For two decades, search success meant one thing: a ranking that earned a click. That contract is breaking. AI-generated answers now resolve many questions on the results page itself, so a growing share of searches end without anyone visiting a website. The new question is not just where you rank, but whether the answer cites you at all. This piece explains what the data actually shows, why citation is becoming the unit of visibility, and how to think about measuring it without fooling yourself.
Answers are eating clicks, and the data is measurable
AI summaries resolve more queries in place, so fewer searches send a visitor to a site. Pew Research, analyzing 68,879 Google searches from 900 tracked U.S. adults in March 2025, found people clicked a traditional result in 8% of visits when an AI summary appeared, versus 15% when it did not. A separate Ahrefs analysis of 300,000 keywords, split into 150,000 with an AI Overview and 150,000 informational keywords without one, estimated that, after accounting for the broader decline in click-through rates, the presence of an AI Overview is associated with roughly 58% lower clickthrough for the top-ranking page. These are real, documented effects, not the end of clicks, but a clear downward shift on affected queries.

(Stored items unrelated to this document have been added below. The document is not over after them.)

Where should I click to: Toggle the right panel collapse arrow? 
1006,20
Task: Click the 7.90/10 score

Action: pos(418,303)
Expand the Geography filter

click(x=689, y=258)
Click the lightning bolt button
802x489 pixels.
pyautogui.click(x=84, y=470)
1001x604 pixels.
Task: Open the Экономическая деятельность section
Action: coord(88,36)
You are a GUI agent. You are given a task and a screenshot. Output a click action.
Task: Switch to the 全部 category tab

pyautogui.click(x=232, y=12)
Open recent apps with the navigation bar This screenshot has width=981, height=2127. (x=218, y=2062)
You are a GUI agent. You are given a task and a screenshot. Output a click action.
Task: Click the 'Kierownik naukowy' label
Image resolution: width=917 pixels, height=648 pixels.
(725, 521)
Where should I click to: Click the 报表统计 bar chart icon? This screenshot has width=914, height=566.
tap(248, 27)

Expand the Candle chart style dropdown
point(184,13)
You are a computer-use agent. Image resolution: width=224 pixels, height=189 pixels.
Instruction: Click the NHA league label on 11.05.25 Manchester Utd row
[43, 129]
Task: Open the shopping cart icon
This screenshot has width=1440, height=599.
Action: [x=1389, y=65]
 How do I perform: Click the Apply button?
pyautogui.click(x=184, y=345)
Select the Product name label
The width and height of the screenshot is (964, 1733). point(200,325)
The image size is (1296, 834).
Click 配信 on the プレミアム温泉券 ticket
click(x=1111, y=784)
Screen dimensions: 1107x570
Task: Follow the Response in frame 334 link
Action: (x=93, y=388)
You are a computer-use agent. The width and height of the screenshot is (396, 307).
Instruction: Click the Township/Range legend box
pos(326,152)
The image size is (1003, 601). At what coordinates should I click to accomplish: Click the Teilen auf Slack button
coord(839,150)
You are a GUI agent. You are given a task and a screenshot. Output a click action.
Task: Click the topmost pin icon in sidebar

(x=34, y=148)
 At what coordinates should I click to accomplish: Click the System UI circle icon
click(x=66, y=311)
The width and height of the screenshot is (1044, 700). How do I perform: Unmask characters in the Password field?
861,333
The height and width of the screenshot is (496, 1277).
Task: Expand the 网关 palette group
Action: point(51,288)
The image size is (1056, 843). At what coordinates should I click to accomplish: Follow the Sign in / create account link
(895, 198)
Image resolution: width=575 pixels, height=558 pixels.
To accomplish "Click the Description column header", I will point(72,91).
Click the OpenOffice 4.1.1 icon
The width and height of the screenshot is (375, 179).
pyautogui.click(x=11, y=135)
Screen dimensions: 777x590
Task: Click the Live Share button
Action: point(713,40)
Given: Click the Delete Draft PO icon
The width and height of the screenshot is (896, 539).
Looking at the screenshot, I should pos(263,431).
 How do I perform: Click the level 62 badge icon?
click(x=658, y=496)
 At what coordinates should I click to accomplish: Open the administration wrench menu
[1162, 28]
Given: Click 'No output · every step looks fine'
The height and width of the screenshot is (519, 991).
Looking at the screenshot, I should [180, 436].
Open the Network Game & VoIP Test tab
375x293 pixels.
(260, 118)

Visibility is moving from the ranking to inside the answer
When the answer is the destination, being mentioned or cited inside it becomes the prize. Most AI answer engines surface a handful of sources alongside the response, and inclusion appears to be driven largely by relevance and corroboration across the web rather than a single keyword position. Because answers are assembled per query, the same brand can appear for one prompt and vanish on a slightly reworded one. The practical goal shifts from owning one rank to being consistently included across the prompts your buyers actually ask.
Different engines cite differently, so there is no single playbook
Citation behavior varies by engine, and treating them as one channel leads to bad bets. Industry analyses generally find ChatGPT leans heavily on broad reference sources like Wikipedia and its trained knowledge, Perplexity surfaces more real-time community content such as Reddit, and Google's AI Overviews tend to pull from a more diversified mix. Source counts differ too, with engines citing anywhere from a handful to well over a dozen sources per answer in published samples. The takeaway is to verify behavior per engine rather than assume one tactic carries across all of them.
Measure citation share and stability, not just rank
Old metrics like average position miss the point when the answer never links out. A more useful frame is how often you are cited across a defined set of buyer prompts, sometimes called AI share of voice, tracked per engine over time. This matters because cited sources are unstable: published analyses report that a large share of the domains an engine cites for a query can change from month to month. So measurement should track both presence (are you cited) and durability (do you stay cited), and pair that with downstream signals like branded search and direct traffic, since attribution from inside an answer is often invisible in standard analytics.
- AI answers measurably reduce clicks on affected queries; Pew found clicks were 8% on results with an AI summary versus 15% without, and Ahrefs estimated about 58% lower clickthrough where AI Overviews show.
- The unit of visibility is shifting from ranking position to being cited or mentioned inside the answer itself.
- Citation behavior differs by engine, so verify how ChatGPT, Perplexity, and Google AI Overviews each source content rather than assuming one approach works everywhere.
- Track citation share across a fixed set of buyer prompts per engine, not just average rank, because answers are assembled per query and cited sources change over time.
- Because in-answer citations rarely show up in standard analytics, pair citation tracking with downstream signals like branded search and direct traffic.